BREAKING NEWS

Kamis, November 12, 2015

Hari Ayah 2015[1] (Sebuah Refleksi Perjuangan Perempuan)



Hari ayah yang jatuh pada tanggal 12 November 2015 secara tak langsung mengingatkan kita terhadap perjuangan perempuan dalam merebut kedudukannya yang setara dengan laki-laki. Hari ayah juga menunjukan bahwa peranan laki-laki dalam masyarakat mempunyai posisi yang penting bahkan dapat dibilang sentral. Bagaimana tidak, budaya patriarkhi yang masih bercokol kuat dalam masyarakat kita menjunjung tinggi kedudukan laki-laki diatas kedudukan perempuan. Domestikisasi perempuan berubah menjadi sesuatu yang nature dan kodrati bagai perempuan. diperkuat dengan dogma-dogma agama yang pada hakekatnya justru memperkuat dominasi laki-laki dan mensubrdinasikan perempuan melalui skema penindasan berganda.
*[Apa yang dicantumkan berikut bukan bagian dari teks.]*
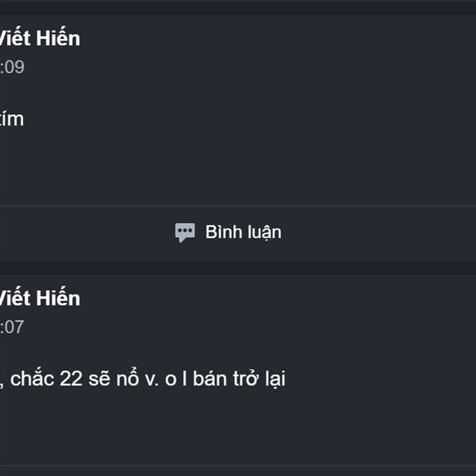Viewport: 476px width, 476px height.
Task: Open comments via Bình luận label
Action: click(244, 232)
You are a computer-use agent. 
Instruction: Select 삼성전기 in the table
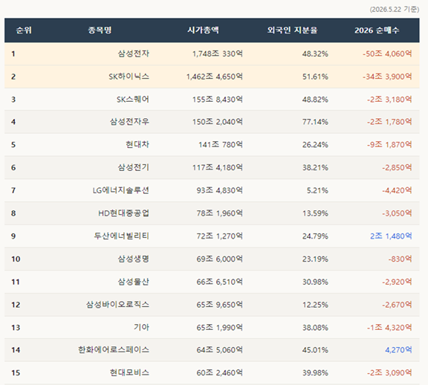click(134, 167)
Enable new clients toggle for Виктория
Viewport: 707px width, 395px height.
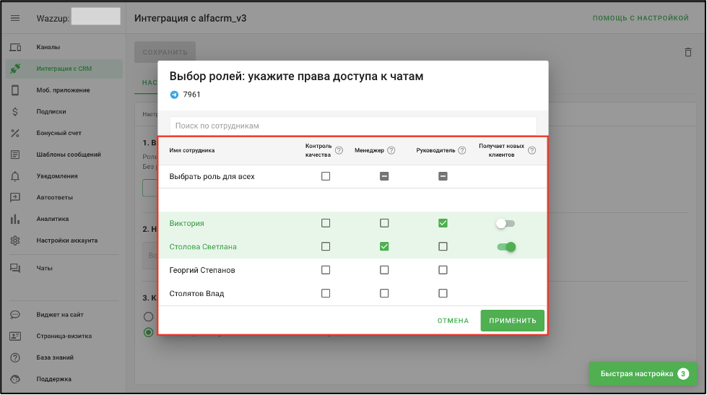coord(506,224)
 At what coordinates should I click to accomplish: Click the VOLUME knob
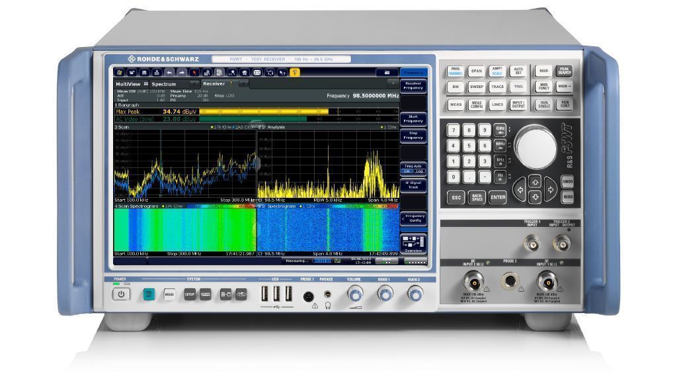(x=354, y=294)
Tampilnya perempuan dalam ruang-ruang publik terutama dalam rangka memperjuangkan hak-hak ekonominya dipandang sebagai bentuk kemajuan yang progresif bagi perempuan. Kemampuan sebagian perempuan untuk mampu memenuhi kebutuhannya secara ekonomi bahkan lebih jauh mampu menyokong perekonomian keluarga dianggap sebagai lompatan yang baik dalam perjuangan perempuan. Tentunya kondisi yang demikian juga harus mengingat perempuan-perempuan yang justru semakin tertindas manakala berada di ruangan publik, seperti pelecehan seksual, ataupun permasalahan yang sedikit lebih “terhormat” yakni masalah diskriminasi gaji bagi buruh perempuan. Perempuan yang demikian patut mendapat apresiasi yang tinggi dari masyarakat, karena disamping membantu perekonomian keluarga, mereka juga mampu mendorong pertumbuhan ekonomi negaranya.
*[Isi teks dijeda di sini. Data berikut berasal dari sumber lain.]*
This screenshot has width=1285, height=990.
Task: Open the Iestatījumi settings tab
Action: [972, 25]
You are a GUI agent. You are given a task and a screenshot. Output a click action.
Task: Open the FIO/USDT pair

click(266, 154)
Disisi lain, tampilnya perempuan ke ruang publik menimbulkan pertanyaan yang memiliki 2 opsi jawaban, apakah laki-laki telah sadar bahwa perempuan memiliki hak untuk memperjuangkan hak-haknya, atau justru laki-laki secara tidak langsung telah mengakui ketidakmampuannya dalam mencukupi kebutuhan keluarga. Pertanyaan tersebut dilihat dari sisi masyarakat. Lalu apabila disihat dari sisi penguasa dan pemodal, apakah hal demikian akan menguntungkan atau justru merugikan ketika terdapat sumberdaya tenaga baru yakni kaum perempuan.
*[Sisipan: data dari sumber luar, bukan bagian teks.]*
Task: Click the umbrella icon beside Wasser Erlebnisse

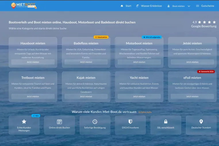Action: [x=137, y=6]
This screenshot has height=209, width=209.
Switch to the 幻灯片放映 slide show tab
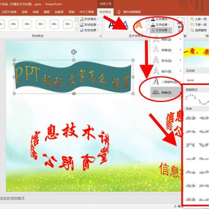click(x=9, y=12)
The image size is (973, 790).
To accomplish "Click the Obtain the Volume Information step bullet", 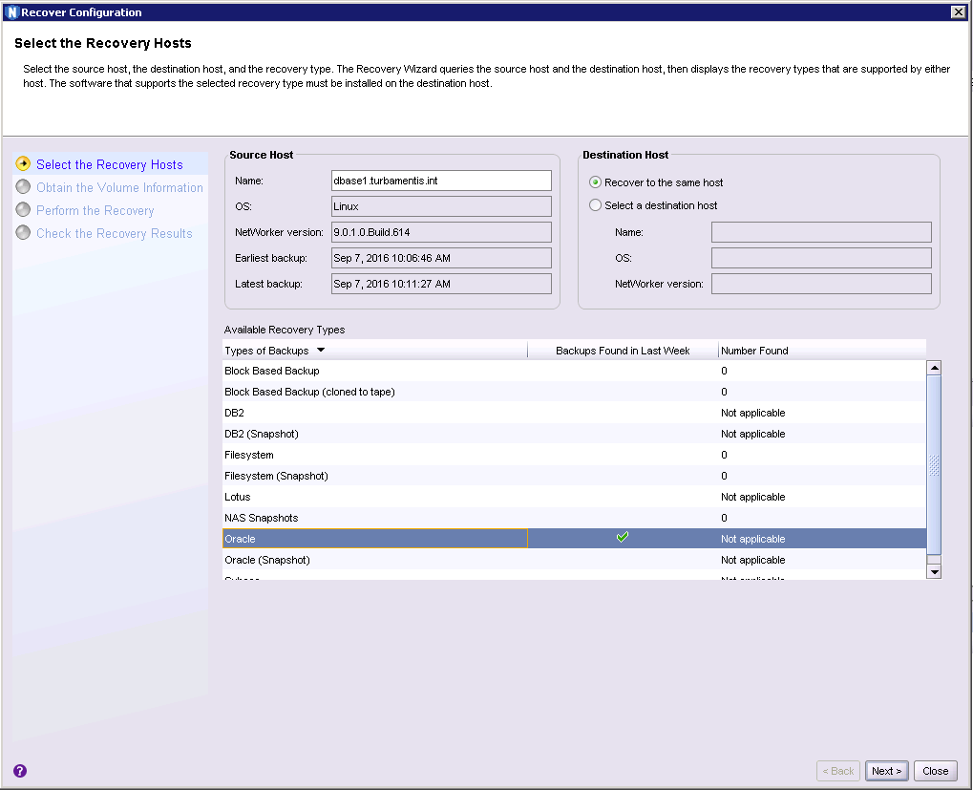I will pos(24,187).
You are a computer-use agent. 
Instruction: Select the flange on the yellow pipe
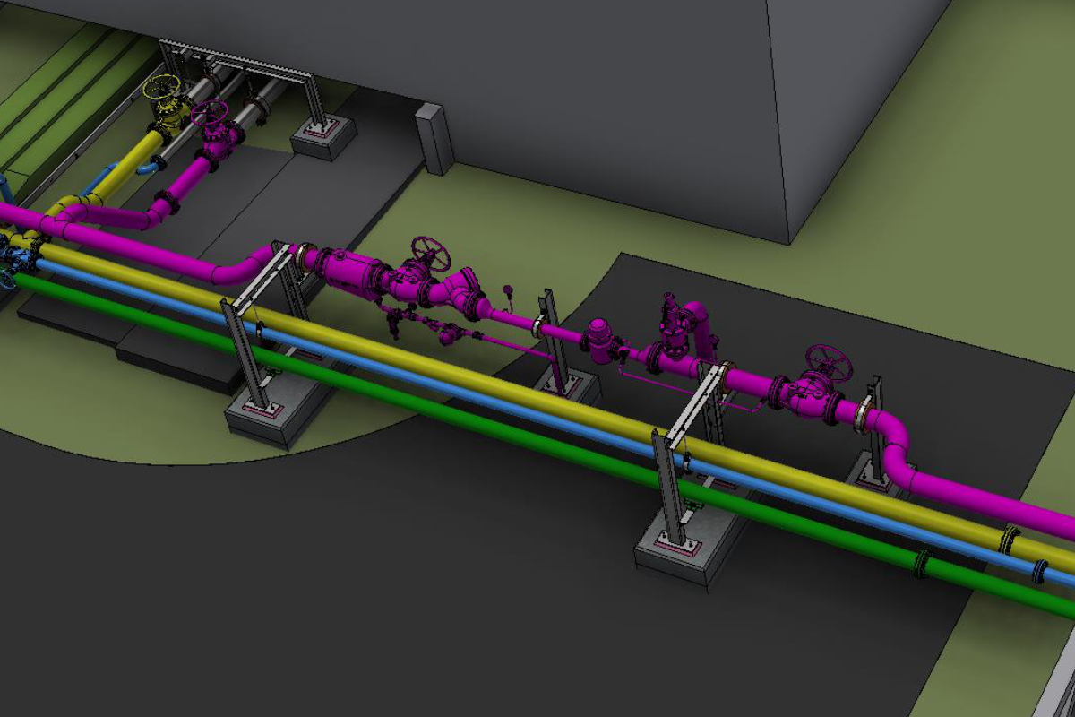[1010, 540]

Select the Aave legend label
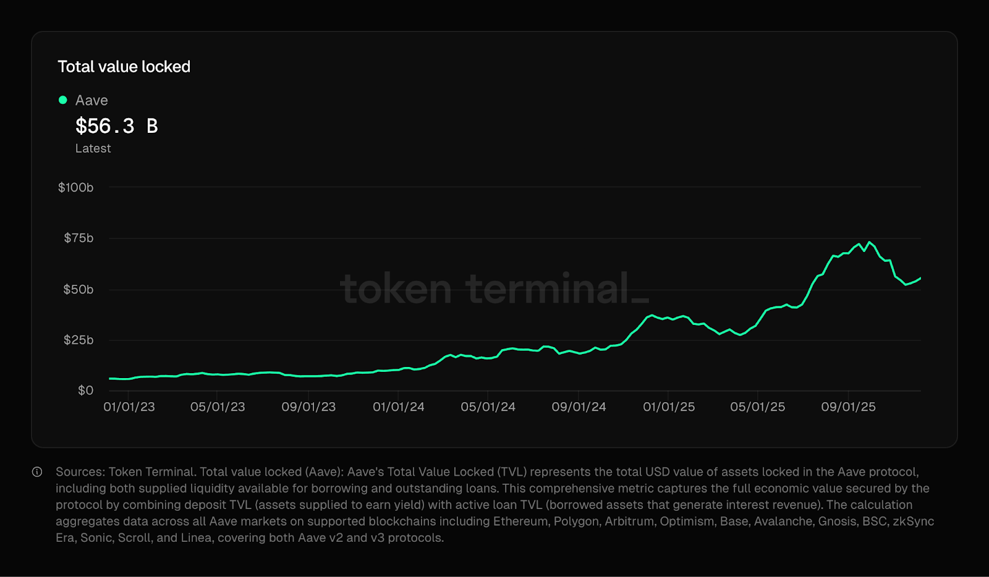(91, 100)
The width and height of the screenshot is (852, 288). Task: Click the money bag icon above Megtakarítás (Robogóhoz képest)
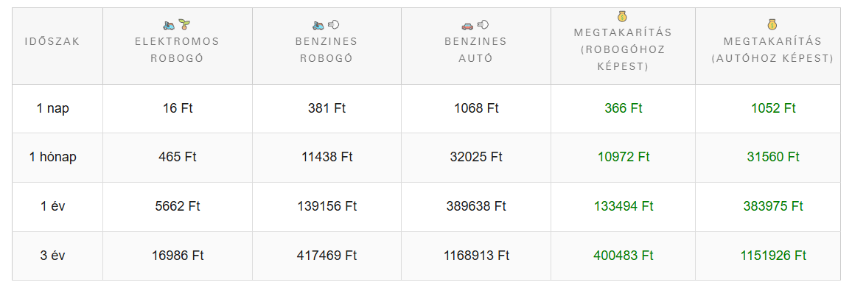point(623,16)
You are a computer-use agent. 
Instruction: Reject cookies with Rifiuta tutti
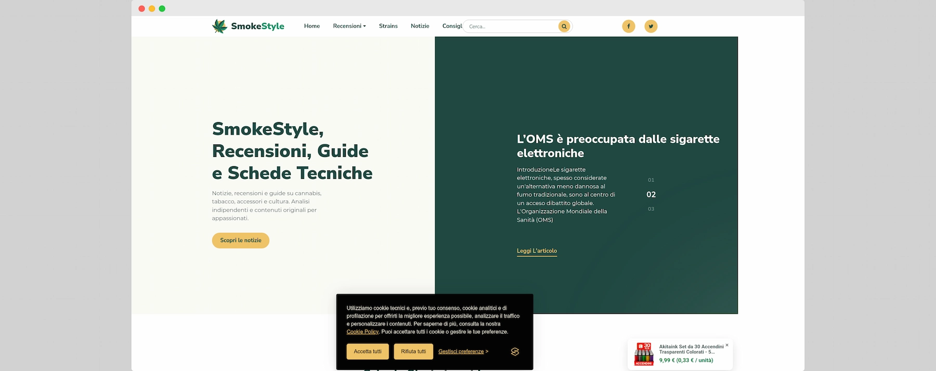413,352
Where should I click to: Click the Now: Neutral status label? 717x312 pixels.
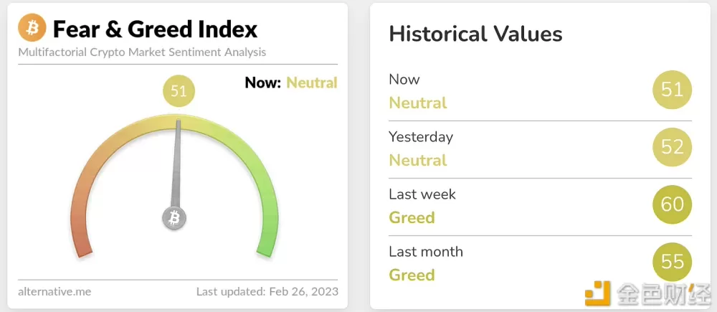pos(291,82)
Budaya patriarkhi yang serba laki-laki sentris memberikan hak yang besar kepada laki-laki dalam susunan masyarakat. Dalam struktur terkecil keluarga saja misalnya, laki-laki ditempatkan sebagai pemegang kekuasaan baik secara politik untuk membuat keputusan ataupun kekuasaan ekonomi yakni yang menguasai sumberdaya-sumberdaya ekonomi keluarga. Ada baiknya mungkin kita mengingat bahwa tersingkirnya perempuan dari penguasaan sumber-sumber produksi dimulai dari dikuasinya sektor pertanian oleh laki-laki, dimana sebelumnya sektor perburuan juga telah dikuasi lebih dulu oleh laki-laki. Pada zaman modern khususnya di Indonesia, revolusi hijau turut serta berjasa dalam menyingkirkan perempuan dari sektor pertanian, contohnya melalui teknologi ani-ani yang tidak dapat dikendalikan oleh perempuan. Akibatnya domestikisasi perempuan terjadi. Hal ini dikekalkan secara turun-temurun sebagai sesuatu yang benar dan bersifat kodrati.
Dalam perkembangannya, ketika kapitalisme telah sampai pada fase imperalisme sebagi puncaknya, kaum laki-laki tidak mampu lagi bertahan seorang diri dalam tugasnya memenuhi kebutuhan keluarga, upah yang makin rendah diikuti dengan harga-harga kebutuhan yang semakin tinggi, maka tampilah perempuan sebagai sang messiah atau juru selamat dari peradaban. Pengakuan terselubung dari laki-laki perihal ketidakmampuannya dalam mencukupi kebutuhan keluarga sejatinya adalah merupakan sinyal bahwa budaya patriarkhi tengah menghadapi krisis sebagaimana krisis imperialisme yang telah menjangkiti dunia. Hanya saja persoalannya, mengapa krisis partiarkhi ini tidak kunjung mematikan budaya patriarkhi yang ada.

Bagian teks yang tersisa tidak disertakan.